▸ Required work: Pull every "application" line out of the data below.

▸ Task material:
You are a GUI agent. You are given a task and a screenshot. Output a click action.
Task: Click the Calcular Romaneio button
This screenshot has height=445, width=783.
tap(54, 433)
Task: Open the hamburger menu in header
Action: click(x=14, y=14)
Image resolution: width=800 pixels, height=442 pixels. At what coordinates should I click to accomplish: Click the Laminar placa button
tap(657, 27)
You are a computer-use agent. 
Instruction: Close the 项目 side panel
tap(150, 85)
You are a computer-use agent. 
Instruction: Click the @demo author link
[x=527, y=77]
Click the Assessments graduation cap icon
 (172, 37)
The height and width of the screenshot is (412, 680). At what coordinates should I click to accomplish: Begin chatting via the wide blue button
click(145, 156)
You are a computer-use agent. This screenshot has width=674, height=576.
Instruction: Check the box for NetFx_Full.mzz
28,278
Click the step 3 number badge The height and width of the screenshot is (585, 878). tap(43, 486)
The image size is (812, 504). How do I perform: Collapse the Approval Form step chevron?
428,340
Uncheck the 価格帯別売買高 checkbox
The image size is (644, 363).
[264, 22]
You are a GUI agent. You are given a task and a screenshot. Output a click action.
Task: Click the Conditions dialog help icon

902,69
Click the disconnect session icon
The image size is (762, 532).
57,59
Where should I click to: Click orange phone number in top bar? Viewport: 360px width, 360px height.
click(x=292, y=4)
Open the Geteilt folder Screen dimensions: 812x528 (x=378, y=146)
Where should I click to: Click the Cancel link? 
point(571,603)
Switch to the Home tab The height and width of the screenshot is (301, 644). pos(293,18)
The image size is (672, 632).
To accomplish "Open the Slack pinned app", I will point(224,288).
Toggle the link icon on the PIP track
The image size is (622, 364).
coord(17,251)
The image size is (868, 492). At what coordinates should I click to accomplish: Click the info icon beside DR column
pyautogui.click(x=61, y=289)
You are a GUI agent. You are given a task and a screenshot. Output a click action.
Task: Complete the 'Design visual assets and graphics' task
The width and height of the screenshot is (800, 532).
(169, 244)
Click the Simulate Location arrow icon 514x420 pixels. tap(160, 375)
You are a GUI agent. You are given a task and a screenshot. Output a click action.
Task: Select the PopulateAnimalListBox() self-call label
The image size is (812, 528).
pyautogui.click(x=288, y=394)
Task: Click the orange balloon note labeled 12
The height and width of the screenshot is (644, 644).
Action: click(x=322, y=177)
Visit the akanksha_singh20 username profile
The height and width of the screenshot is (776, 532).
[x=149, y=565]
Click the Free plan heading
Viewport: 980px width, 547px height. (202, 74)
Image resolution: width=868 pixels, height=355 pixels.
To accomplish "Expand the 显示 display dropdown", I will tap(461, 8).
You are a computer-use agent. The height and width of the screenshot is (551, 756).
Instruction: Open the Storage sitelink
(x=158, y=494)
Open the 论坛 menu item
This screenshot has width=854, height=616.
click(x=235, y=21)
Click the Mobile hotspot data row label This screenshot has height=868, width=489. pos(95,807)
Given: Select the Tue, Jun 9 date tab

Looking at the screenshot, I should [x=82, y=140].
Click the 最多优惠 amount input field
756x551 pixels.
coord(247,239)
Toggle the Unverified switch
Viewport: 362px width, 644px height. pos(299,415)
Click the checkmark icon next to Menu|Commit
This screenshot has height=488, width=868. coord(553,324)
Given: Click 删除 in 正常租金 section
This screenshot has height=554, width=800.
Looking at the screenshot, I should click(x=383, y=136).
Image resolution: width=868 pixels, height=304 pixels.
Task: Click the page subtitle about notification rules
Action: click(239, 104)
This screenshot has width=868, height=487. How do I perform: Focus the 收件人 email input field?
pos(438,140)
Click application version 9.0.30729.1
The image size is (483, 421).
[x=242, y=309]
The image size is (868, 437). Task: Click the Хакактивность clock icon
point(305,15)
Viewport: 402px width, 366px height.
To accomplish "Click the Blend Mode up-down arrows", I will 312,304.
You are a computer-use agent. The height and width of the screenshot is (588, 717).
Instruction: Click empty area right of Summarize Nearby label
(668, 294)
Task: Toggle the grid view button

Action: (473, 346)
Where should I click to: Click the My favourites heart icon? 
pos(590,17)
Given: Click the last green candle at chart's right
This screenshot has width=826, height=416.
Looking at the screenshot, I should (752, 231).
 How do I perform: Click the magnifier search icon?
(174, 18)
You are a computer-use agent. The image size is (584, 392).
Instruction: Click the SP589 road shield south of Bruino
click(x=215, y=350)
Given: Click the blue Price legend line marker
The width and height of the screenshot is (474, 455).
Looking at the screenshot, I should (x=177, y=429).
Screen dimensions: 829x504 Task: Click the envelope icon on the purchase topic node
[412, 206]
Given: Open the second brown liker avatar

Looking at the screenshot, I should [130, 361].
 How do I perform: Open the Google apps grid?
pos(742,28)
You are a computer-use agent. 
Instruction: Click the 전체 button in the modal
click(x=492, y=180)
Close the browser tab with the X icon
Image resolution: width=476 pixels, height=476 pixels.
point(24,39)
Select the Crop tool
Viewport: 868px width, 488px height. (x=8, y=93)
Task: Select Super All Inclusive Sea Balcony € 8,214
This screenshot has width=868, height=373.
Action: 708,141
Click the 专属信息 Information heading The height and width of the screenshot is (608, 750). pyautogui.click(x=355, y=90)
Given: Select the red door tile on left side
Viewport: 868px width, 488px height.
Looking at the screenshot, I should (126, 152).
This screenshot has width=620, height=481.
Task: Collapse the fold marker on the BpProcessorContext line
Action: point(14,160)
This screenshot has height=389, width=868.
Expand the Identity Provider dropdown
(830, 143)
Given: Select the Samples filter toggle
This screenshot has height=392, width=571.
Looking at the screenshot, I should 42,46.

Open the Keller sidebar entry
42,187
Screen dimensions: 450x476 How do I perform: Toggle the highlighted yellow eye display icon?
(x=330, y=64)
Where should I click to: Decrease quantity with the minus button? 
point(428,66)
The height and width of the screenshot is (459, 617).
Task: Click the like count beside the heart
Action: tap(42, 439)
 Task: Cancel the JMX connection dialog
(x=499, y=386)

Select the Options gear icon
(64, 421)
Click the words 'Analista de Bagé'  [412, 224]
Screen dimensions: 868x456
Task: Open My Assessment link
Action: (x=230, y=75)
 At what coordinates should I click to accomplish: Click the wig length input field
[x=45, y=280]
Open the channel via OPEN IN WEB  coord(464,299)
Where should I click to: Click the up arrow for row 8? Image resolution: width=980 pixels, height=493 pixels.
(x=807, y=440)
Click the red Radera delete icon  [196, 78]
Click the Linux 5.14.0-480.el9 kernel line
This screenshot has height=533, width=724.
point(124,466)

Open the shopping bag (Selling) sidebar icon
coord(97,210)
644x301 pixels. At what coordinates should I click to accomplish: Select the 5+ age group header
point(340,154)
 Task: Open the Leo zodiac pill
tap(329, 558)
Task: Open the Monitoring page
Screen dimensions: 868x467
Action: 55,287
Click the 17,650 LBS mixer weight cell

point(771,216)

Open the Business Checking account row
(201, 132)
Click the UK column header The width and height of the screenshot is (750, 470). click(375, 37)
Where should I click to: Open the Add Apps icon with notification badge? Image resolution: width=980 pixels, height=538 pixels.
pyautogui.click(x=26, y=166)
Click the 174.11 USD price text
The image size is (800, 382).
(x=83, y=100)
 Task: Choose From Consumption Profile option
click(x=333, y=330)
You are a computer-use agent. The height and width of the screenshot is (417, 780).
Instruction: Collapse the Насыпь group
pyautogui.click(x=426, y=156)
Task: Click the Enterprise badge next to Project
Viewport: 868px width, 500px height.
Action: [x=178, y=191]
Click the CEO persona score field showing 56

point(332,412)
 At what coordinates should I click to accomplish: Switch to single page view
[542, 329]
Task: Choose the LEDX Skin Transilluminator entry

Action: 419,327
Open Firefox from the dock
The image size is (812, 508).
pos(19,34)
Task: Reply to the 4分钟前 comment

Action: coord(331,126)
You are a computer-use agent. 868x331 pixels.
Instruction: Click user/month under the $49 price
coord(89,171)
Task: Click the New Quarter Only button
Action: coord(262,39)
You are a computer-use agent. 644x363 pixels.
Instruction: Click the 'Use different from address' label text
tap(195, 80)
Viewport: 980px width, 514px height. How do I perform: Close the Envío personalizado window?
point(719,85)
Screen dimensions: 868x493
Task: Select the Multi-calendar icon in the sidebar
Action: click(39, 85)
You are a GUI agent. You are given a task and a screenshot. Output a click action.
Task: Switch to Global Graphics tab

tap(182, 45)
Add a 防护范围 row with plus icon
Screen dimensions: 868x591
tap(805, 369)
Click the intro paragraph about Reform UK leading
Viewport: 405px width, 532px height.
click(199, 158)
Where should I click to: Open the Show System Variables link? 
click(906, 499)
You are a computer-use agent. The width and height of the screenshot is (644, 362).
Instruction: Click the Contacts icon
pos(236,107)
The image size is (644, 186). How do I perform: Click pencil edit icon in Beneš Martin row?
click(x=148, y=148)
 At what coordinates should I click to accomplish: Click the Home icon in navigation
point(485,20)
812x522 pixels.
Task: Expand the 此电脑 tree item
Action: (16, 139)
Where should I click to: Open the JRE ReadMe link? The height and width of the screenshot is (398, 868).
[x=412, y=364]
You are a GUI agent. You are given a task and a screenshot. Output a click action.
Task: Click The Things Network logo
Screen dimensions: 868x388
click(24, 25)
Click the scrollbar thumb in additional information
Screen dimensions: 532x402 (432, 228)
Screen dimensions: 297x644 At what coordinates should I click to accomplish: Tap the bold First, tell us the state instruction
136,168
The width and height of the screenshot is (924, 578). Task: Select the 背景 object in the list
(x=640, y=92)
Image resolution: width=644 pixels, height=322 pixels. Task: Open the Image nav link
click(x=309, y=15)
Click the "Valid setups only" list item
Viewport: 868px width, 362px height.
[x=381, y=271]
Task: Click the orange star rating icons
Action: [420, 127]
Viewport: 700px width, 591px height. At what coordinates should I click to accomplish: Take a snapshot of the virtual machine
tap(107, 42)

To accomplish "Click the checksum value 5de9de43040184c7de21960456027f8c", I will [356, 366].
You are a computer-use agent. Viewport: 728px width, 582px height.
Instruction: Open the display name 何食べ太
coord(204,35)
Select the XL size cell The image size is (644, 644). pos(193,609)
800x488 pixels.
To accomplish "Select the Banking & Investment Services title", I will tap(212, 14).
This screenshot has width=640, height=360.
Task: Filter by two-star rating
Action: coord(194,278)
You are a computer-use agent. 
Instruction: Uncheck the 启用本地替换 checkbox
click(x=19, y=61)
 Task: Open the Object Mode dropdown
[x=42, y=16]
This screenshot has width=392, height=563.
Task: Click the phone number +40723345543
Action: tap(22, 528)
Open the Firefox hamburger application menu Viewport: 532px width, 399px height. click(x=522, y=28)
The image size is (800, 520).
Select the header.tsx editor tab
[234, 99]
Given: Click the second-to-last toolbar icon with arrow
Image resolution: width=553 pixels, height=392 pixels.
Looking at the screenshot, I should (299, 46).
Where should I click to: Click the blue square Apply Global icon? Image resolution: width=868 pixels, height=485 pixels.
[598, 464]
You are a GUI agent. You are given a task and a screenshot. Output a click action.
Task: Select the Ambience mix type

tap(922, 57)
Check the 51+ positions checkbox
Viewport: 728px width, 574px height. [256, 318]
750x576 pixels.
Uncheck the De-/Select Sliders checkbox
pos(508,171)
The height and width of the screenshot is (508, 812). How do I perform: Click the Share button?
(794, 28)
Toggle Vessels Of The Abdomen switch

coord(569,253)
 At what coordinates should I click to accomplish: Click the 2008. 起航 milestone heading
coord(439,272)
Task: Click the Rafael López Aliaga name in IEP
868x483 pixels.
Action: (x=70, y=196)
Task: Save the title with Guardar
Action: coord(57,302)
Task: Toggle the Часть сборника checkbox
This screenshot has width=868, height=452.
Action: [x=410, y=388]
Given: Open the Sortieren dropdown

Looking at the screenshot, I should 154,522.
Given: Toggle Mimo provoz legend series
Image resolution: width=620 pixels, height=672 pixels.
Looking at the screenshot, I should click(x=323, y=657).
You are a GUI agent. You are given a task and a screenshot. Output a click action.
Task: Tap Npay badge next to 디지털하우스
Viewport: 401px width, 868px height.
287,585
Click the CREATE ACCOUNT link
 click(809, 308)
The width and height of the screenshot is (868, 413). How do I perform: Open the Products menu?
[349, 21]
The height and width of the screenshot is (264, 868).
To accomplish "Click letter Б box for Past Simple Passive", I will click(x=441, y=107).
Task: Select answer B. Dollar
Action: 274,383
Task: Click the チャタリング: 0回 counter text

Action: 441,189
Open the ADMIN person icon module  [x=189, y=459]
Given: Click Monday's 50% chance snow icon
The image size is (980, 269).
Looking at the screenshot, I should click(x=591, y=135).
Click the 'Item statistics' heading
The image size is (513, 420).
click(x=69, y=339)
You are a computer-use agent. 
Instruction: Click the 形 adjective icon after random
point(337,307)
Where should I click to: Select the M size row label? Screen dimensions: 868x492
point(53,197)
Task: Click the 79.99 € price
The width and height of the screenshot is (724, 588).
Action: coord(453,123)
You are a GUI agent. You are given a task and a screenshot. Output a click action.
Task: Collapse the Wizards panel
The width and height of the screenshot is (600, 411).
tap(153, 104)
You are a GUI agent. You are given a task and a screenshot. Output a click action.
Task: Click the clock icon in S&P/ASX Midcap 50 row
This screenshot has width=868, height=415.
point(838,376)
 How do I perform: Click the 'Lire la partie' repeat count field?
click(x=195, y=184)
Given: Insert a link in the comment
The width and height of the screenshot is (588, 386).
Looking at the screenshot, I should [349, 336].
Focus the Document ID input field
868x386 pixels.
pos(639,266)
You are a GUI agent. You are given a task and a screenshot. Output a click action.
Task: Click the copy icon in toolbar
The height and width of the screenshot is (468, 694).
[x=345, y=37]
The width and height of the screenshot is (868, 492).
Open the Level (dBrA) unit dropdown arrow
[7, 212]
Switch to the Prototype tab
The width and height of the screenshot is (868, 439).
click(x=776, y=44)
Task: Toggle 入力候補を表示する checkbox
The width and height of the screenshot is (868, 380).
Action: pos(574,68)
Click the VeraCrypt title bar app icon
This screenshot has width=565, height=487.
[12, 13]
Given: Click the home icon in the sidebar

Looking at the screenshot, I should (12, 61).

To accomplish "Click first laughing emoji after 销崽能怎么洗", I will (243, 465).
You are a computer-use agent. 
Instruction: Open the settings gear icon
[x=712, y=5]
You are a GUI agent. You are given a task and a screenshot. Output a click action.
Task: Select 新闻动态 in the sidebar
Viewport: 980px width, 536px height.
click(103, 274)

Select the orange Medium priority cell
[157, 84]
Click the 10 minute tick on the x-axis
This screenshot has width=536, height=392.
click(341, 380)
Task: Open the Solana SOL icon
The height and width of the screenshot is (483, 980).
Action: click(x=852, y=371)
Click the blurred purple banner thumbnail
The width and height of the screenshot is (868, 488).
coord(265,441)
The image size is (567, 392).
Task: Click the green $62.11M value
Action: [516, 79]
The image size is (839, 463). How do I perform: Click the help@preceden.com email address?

▸ Expected answer:
Click application version 9.0.30729.1
Open the Firefox hamburger application menu Viewport: 532px width, 399px height. click(x=522, y=28)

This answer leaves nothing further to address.